__To do__.
Return the rows from the line with "will click(135, 70)." to the line with "will [x=13, y=436].", both included, copying each line without any change.

__Supplied records__.

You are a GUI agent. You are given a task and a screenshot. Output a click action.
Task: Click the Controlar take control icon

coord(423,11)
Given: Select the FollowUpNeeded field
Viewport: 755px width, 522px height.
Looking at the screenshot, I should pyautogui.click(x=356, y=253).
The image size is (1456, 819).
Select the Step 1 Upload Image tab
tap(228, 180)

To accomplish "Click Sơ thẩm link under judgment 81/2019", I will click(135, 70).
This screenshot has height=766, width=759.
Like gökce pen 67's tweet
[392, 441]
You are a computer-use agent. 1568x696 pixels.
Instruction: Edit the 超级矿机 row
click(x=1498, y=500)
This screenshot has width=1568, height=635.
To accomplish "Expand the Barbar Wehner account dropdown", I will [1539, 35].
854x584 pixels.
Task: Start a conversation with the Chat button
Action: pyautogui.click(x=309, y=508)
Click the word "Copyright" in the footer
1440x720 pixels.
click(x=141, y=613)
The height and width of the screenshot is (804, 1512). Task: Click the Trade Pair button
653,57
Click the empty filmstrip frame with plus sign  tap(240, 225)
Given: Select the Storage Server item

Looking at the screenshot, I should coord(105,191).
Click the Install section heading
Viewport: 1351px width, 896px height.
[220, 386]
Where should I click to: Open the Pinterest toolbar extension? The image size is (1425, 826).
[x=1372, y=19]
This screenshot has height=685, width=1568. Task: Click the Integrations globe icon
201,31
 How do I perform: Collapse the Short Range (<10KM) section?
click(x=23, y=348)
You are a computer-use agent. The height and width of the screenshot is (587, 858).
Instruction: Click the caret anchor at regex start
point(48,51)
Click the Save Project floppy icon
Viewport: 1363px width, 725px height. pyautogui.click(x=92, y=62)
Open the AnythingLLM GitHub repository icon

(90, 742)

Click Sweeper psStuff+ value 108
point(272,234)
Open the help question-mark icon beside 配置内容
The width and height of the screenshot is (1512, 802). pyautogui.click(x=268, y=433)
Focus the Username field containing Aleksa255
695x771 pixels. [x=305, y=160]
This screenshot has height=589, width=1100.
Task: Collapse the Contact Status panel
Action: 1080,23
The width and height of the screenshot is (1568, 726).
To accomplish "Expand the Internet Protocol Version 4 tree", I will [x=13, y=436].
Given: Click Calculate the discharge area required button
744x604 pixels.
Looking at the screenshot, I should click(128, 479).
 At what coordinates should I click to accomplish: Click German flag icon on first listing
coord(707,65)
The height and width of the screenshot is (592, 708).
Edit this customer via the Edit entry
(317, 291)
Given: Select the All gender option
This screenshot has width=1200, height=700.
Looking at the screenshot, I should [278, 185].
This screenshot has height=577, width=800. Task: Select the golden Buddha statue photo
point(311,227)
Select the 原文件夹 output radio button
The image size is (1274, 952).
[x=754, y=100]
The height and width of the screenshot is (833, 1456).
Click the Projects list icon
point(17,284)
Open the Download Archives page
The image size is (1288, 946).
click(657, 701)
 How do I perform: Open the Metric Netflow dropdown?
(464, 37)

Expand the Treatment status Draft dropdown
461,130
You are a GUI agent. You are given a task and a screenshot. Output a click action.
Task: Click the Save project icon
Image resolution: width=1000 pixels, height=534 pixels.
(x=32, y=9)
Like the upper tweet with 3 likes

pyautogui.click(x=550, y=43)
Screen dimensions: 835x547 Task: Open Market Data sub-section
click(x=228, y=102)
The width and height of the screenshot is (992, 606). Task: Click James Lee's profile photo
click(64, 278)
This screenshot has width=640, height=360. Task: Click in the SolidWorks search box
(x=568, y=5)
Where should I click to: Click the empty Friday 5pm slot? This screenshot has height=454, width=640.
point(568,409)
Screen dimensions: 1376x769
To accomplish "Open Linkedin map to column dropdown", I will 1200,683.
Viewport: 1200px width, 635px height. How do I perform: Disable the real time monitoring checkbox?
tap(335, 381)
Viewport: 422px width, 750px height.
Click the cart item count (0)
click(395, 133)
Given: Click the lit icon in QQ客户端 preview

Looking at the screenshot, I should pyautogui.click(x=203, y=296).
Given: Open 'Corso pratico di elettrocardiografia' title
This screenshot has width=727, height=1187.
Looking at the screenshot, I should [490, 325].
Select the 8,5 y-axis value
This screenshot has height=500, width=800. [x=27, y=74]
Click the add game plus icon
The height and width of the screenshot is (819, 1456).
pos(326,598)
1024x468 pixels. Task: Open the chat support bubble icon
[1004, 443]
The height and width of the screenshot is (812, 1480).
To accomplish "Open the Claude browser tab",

__Output below__.
To accomplish "Click Sơ thẩm link under judgment 81/2019", I will click(135, 70).
This screenshot has height=766, width=759.
Like gökce pen 67's tweet
[392, 441]
You are a computer-use agent. 1568x696 pixels.
Instruction: Edit the 超级矿机 row
click(x=1498, y=500)
This screenshot has width=1568, height=635.
To accomplish "Expand the Barbar Wehner account dropdown", I will [1539, 35].
854x584 pixels.
Task: Start a conversation with the Chat button
Action: pyautogui.click(x=309, y=508)
Click the word "Copyright" in the footer
1440x720 pixels.
click(x=141, y=613)
The height and width of the screenshot is (804, 1512). Task: Click the Trade Pair button
653,57
Click the empty filmstrip frame with plus sign  tap(240, 225)
Given: Select the Storage Server item

Looking at the screenshot, I should coord(105,191).
Click the Install section heading
Viewport: 1351px width, 896px height.
[220, 386]
Where should I click to: Open the Pinterest toolbar extension? The image size is (1425, 826).
[x=1372, y=19]
This screenshot has height=685, width=1568. Task: Click the Integrations globe icon
201,31
 How do I perform: Collapse the Short Range (<10KM) section?
click(x=23, y=348)
You are a computer-use agent. The height and width of the screenshot is (587, 858).
Instruction: Click the caret anchor at regex start
point(48,51)
Click the Save Project floppy icon
Viewport: 1363px width, 725px height. pyautogui.click(x=92, y=62)
Open the AnythingLLM GitHub repository icon

(90, 742)

Click Sweeper psStuff+ value 108
point(272,234)
Open the help question-mark icon beside 配置内容
The width and height of the screenshot is (1512, 802). pyautogui.click(x=268, y=433)
Focus the Username field containing Aleksa255
695x771 pixels. [x=305, y=160]
This screenshot has height=589, width=1100.
Task: Collapse the Contact Status panel
Action: 1080,23
The width and height of the screenshot is (1568, 726).
To accomplish "Expand the Internet Protocol Version 4 tree", I will [x=13, y=436].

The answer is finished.